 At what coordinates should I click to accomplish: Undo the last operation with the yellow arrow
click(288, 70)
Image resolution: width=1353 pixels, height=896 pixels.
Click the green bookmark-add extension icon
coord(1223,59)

____________

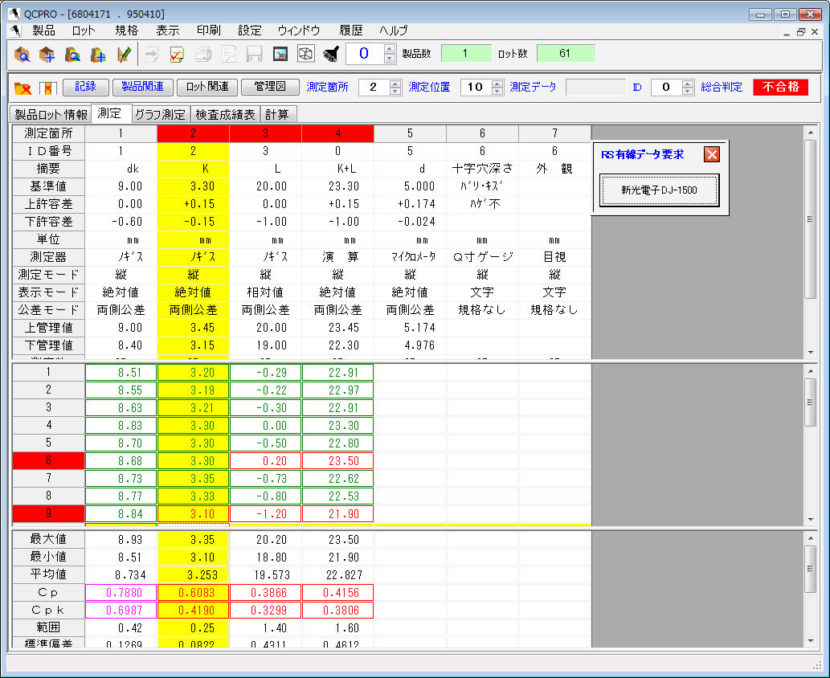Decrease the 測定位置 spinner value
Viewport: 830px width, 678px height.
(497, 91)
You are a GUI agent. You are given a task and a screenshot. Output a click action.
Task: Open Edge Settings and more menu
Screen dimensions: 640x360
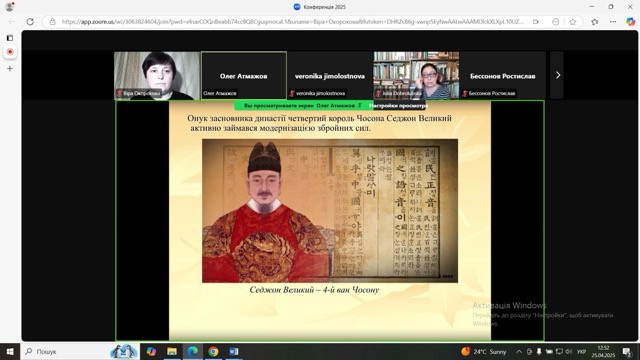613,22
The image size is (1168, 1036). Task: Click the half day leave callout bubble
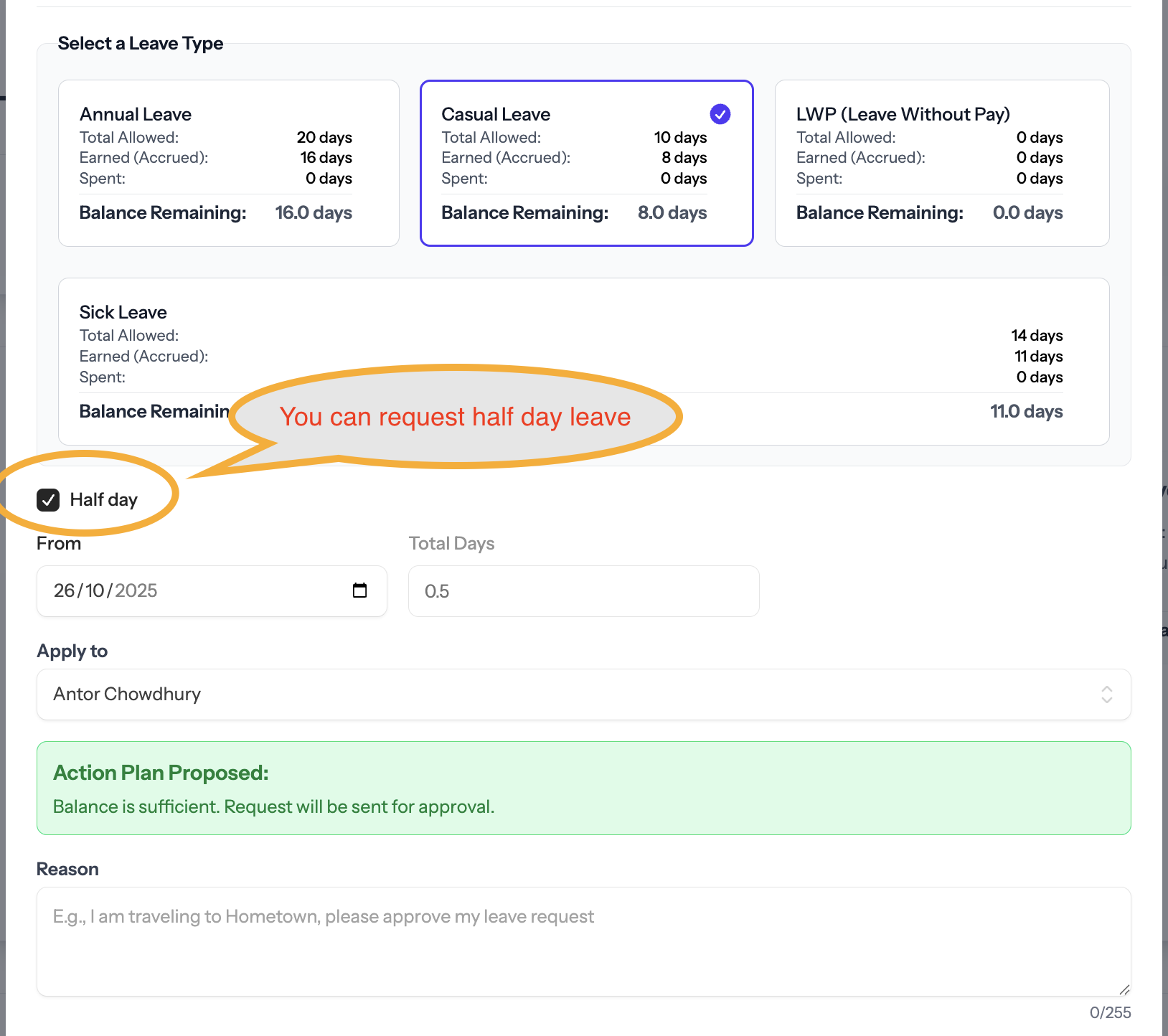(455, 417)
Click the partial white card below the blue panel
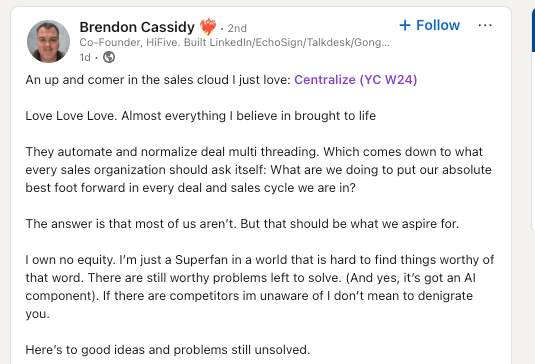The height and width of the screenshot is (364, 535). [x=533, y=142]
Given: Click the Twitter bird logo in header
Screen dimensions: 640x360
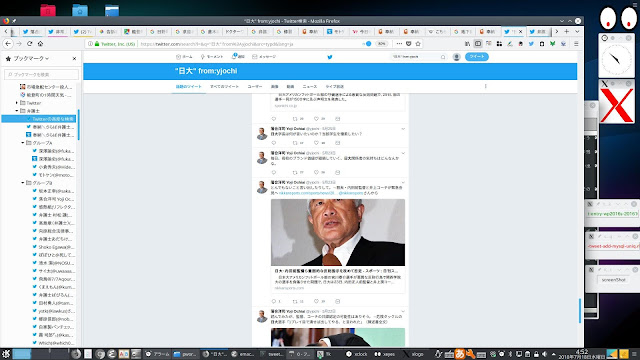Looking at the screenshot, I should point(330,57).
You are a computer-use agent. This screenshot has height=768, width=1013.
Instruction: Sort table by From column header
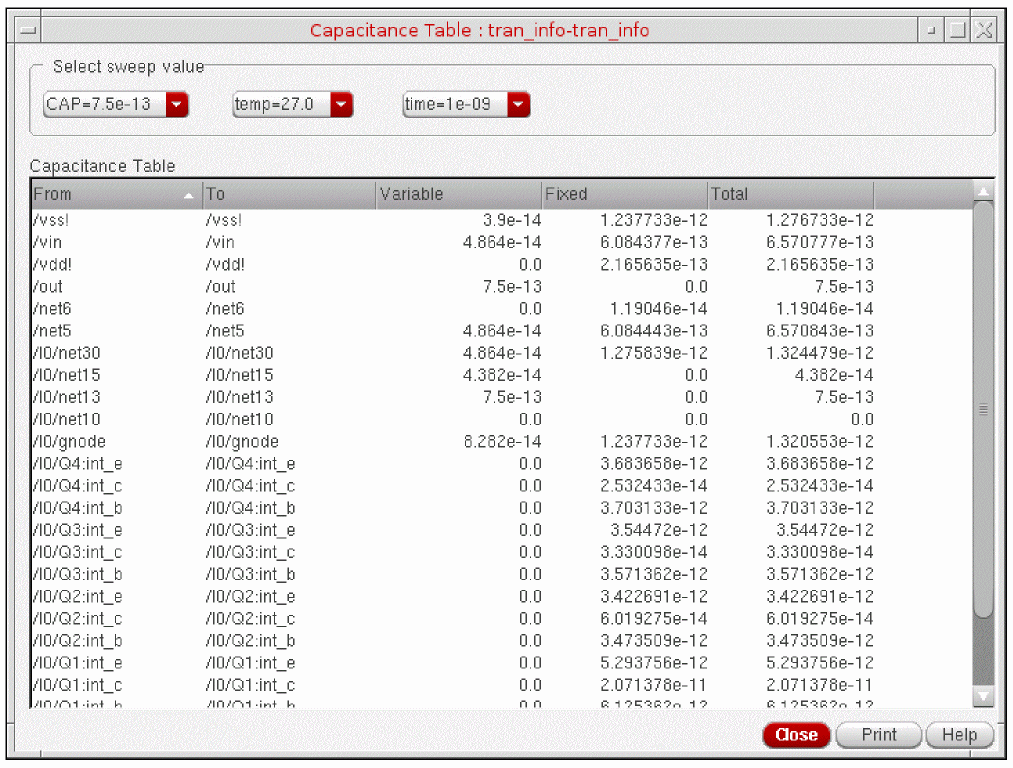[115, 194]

____________

• _TASK INSTRUCTIONS_:
Looking at the records above, which lines contain "agent"? Copy those lines.

• _COMPLETED EXERCISE_:
You are a GUI agent. You are given a task and a screenshot. Output a click action.
You are a computer-use agent. This screenshot has height=768, width=1013.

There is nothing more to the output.